Des primes de quelques milliers d'euros ont par ailleurs été attribuées à des enseignants-chercheurs pour leur implication dans le fonctionnement administratif de l'université ou encore parce qu'ils étaient bien notés par leurs étudiants.
Il ne s'agit pour autant pas réellement d'une révolution, selon un maître de conférences parisien.
«Seule la recherche compte lorsqu'on veut progresser dans la carrière. Une prime c'est bien mais ça concerne une petite minorité et ça ne change pas les mentalités. L'enseignement et les tâches administratives sont toujours aussi peu considérées», estime-t-il.
Plusieurs présidents sont tombés d'accord pour dire que l'application de la loi générait un «stress important» pour les personnels, soumis à de forts changements, tout en précisant qu'il fallait être vigilant sur «les concurrences parfois excessives entre universités».
Le mode électoral du conseil d'administration continue par ailleurs à provoquer des frustrations. Selon Vincent Berger, de Paris-VII, le mode de scrutin peut amener à des majorités écrasantes, sans alternative, qui «frustrent une partie des gens».
A contrario, les deux listes principales (professeurs et enseignants-chercheurs) peuvent se neutraliser et laisser du coup le pouvoir aux étudiants ou aux personnels administratifs.
«Dans un conseil à dominante syndicale, comme le mien, il faut beaucoup discuter.

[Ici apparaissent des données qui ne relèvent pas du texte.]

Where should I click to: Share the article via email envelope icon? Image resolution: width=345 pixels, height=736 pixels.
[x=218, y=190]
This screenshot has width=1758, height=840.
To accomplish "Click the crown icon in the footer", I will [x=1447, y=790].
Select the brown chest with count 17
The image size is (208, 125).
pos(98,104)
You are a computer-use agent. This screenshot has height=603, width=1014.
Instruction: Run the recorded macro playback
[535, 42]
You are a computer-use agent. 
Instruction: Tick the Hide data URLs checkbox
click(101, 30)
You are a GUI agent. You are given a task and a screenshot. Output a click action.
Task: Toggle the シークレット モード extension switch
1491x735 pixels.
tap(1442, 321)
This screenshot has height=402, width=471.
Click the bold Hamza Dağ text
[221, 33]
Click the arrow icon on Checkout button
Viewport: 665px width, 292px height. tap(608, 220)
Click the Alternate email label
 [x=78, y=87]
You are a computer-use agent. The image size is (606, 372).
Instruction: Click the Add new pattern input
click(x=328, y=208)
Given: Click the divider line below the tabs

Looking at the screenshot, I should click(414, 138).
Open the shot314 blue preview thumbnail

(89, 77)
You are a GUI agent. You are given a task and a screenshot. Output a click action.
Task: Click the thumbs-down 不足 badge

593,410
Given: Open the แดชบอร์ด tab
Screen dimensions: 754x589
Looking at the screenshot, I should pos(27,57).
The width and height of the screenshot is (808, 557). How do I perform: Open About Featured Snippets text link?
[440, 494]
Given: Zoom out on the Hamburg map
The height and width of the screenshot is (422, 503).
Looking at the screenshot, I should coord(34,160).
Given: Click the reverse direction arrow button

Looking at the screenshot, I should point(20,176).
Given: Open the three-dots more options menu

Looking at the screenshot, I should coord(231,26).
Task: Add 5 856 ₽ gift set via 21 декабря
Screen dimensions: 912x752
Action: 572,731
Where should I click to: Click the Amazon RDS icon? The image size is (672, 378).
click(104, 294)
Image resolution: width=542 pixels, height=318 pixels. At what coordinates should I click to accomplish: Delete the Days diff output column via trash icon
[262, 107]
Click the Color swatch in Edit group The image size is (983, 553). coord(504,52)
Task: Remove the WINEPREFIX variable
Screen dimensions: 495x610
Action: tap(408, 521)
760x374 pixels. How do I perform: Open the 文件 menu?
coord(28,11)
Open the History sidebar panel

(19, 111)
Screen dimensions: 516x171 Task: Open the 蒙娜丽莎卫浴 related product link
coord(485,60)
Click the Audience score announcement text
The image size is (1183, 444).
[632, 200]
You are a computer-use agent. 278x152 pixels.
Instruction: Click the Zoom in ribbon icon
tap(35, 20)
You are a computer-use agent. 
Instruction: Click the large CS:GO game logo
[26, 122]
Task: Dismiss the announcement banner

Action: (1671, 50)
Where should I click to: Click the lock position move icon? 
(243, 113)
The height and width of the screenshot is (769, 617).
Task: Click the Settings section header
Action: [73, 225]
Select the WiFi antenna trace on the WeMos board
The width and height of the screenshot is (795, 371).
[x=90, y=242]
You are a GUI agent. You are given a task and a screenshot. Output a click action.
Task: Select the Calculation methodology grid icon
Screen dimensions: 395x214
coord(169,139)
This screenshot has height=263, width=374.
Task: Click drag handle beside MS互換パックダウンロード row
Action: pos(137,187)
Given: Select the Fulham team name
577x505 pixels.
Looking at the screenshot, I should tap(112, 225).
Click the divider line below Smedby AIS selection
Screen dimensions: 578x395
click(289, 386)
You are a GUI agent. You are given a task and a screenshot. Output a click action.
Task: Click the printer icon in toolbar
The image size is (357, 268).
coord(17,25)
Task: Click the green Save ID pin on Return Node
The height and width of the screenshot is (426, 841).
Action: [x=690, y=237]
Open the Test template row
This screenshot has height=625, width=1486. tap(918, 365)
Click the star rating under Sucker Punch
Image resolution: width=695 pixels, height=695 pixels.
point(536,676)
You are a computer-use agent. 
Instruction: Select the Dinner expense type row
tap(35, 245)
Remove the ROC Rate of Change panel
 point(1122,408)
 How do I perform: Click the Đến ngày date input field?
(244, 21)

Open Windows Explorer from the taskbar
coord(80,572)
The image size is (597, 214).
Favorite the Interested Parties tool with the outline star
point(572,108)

Certaines de mes décisions sur la professionnalisation des formations ont été retardées», explique Marc Gontard.
Sylvie Faucheux, à Saint-Quentin en Yveline, critique quant à elle la persistance de «bastions» qui s'opposent aux décisions du conseil d'administration, celui des UFR (unités de formations et de recherche), traditionnellement très soucieuses de leur propre autonomie.